Exercise aim: Using the listing below, say how many of its lines hold "panel". Offer nothing beyond the number.

**** Data shown ****

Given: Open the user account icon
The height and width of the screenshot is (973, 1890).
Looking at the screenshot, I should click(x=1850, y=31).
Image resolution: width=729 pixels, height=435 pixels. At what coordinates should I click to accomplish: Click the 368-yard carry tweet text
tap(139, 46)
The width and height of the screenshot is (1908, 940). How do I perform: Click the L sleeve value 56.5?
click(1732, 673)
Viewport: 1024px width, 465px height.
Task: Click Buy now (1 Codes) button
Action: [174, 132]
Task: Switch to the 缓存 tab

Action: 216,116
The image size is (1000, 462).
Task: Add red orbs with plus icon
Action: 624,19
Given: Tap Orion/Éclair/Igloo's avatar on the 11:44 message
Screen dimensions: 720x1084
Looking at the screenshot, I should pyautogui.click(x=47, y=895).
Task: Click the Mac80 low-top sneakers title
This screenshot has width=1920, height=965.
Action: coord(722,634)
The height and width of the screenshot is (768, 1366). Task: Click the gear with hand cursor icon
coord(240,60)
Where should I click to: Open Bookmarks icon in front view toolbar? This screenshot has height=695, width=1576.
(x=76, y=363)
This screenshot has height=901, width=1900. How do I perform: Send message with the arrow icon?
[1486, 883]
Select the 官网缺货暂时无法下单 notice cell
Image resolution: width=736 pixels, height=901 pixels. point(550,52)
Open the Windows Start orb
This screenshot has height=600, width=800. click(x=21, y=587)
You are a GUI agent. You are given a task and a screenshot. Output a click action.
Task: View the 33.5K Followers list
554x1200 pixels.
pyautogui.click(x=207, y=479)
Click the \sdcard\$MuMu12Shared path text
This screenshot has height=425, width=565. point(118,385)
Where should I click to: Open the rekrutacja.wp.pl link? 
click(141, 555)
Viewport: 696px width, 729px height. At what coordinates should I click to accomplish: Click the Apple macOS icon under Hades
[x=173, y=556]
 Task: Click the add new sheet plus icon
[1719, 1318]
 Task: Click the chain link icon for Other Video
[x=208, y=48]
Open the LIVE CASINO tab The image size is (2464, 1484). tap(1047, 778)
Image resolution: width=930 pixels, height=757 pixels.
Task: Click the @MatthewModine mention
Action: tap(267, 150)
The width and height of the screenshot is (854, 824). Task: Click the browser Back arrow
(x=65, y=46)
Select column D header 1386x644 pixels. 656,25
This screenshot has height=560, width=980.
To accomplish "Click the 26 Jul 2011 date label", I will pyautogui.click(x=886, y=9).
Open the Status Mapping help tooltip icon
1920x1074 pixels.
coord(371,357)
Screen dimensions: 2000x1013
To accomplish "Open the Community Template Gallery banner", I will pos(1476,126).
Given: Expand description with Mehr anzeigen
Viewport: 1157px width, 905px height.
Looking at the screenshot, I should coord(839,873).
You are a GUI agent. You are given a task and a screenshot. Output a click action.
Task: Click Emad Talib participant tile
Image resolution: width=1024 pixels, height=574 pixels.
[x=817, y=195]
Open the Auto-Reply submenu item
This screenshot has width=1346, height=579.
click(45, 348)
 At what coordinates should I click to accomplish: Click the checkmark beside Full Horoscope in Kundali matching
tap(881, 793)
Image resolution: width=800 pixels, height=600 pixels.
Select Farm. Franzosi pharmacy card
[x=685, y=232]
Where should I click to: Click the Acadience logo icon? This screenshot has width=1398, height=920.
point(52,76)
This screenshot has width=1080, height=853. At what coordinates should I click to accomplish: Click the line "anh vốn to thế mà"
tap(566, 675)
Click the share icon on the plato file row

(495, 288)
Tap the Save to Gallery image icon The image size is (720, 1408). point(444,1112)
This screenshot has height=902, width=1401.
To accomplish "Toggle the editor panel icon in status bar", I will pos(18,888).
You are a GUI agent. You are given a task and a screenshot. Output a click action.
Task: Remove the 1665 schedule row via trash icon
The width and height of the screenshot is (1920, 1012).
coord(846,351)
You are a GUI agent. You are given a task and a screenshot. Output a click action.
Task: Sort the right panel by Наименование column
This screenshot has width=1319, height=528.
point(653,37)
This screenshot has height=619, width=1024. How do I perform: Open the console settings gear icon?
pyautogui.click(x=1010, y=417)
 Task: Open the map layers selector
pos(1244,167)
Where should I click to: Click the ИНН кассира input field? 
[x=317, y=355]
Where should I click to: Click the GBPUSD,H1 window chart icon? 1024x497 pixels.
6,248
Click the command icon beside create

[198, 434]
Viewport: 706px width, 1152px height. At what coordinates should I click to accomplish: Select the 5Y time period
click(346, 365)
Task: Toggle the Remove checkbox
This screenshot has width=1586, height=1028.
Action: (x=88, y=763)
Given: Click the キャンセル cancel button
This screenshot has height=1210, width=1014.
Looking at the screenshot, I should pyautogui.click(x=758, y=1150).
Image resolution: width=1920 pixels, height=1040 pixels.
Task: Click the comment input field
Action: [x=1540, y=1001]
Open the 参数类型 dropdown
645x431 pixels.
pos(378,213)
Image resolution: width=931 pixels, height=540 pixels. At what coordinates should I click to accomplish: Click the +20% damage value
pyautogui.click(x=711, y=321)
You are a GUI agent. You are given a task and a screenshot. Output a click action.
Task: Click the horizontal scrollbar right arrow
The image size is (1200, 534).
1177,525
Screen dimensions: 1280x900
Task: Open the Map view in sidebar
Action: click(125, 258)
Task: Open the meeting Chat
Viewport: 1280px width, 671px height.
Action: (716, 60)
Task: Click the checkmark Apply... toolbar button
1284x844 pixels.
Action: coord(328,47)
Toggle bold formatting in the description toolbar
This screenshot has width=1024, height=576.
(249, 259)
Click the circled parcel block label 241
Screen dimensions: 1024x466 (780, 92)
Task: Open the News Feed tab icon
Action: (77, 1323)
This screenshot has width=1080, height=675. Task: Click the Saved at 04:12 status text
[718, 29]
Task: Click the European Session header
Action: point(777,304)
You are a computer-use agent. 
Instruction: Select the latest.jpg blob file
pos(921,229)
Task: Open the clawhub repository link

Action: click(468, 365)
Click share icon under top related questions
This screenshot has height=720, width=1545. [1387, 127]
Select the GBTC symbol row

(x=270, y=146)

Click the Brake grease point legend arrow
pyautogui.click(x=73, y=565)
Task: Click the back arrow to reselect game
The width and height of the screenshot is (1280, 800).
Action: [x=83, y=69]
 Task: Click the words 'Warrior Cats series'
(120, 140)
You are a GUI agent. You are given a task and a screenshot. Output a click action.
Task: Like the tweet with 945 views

****

The completed task: 2